1 cup dry white wine (250 ml)
3 tbsp cornstarch (45 ml)
1/2 cup cold water (125 ml)

Directions: 

Roasted Turkey 
Preheat oven to 350 degrees F.


Add pancetta to medium saute pan over medium heat. Sautee until fat begins to render, about 4 minutes. Remove pancetta and reserve.


To the same pan over medium heat, add butter, shallots and chopped herbs. Saute shallots until translucent, about 4 minutes. Sprinkle with sugar and continue to saute shallots 2 more minutes or until lightly browned. Add the vinegar and remove from heat and stir. Season with freshly ground pepper. Combine shallots with pancetta. Let cool to room temperature.


Remove giblets and turkey neck from turkey cavity. For additional flavour to pan drippings roast turkey neck in roasting pan with turkey. Remove any pockets of fat from bird cavity. Thoroughly rinse with cold water. Pat turkey dry with paper towel.
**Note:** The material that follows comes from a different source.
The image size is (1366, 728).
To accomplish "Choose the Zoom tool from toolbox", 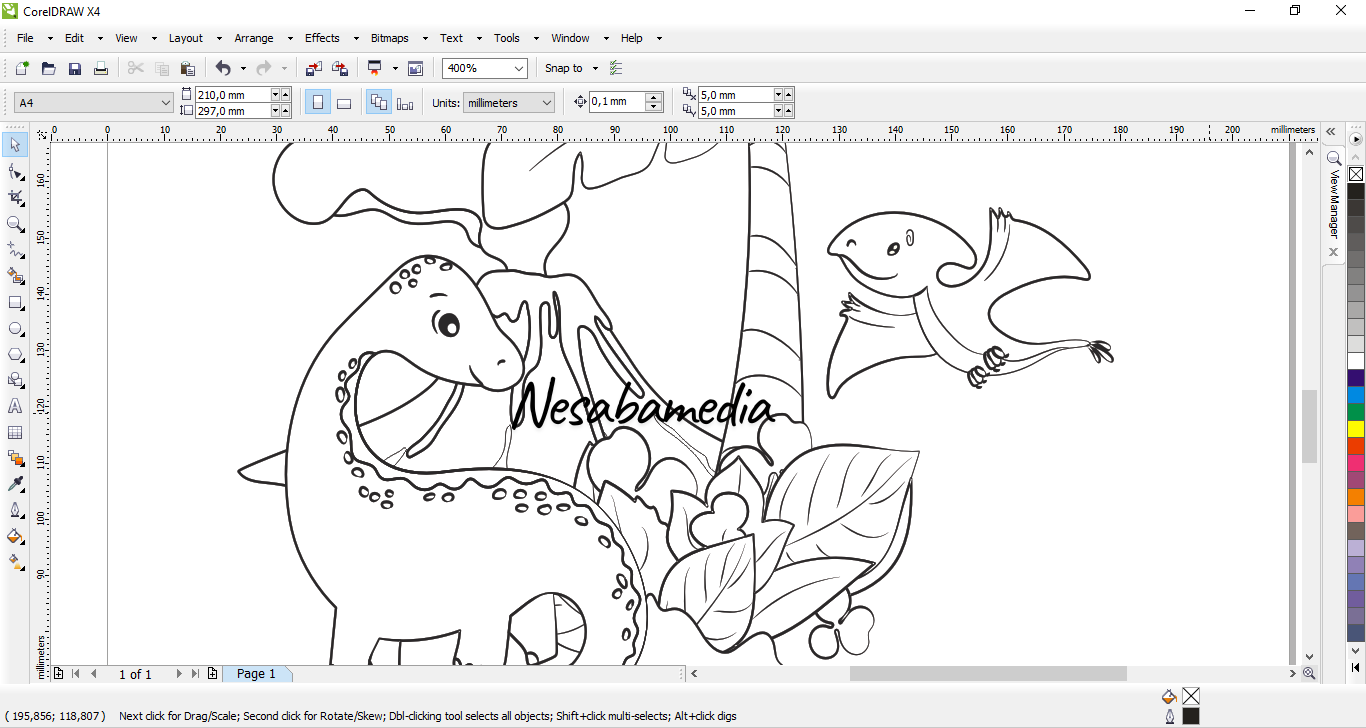I will click(15, 224).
Run your hands gently between skin and meat of the turkey breast and legs to separate skin from meat. Do so carefully to prevent the skin from tearing. Gently slide about ½ of the shallot mixture and some fresh chopped herbs between skin and meat of the breast and legs.


Rub bird with butter and season with salt and pepper. Fill bird cavity with remaining shallot mixture and whole sprigs of herbs. Truss legs together with butcher’s twine to maintain shape while roasting.
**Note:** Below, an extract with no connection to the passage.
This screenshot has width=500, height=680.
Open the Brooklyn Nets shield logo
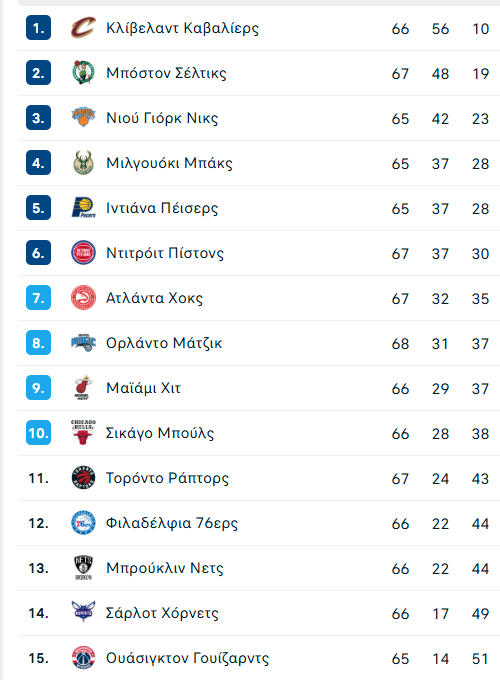click(83, 568)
Roast bird, breast side up, in a large, lightly oiled roasting pan on the lower portion of oven at 350 degrees F. for first 30 minutes then reduce heat to 325 degrees F. Continue to roast, basting often, until thermometer inserted into thickest part of thigh reads 180 degrees F. about 2 to 2 ½ hours. Remove remaining shallot mixture from cavity of turkey and place in roasting pan. Transfer turkey to serving platter. Cover loosely with foil and keep warm and let rest 15 to 20 minutes before serving. Garnish platter with fresh sprigs of herbs if desired. Make gravy while turkey is resting.


Fresh Herb Gravy 
Place roasting pan with pan drippings and shallot mixture over medium heat on stovetop. Add white wine. Scrape pan dripping on the bottom of the pan to incorporate into wine. Bring to a boil and simmer until reduced slightly, about 10 minutes.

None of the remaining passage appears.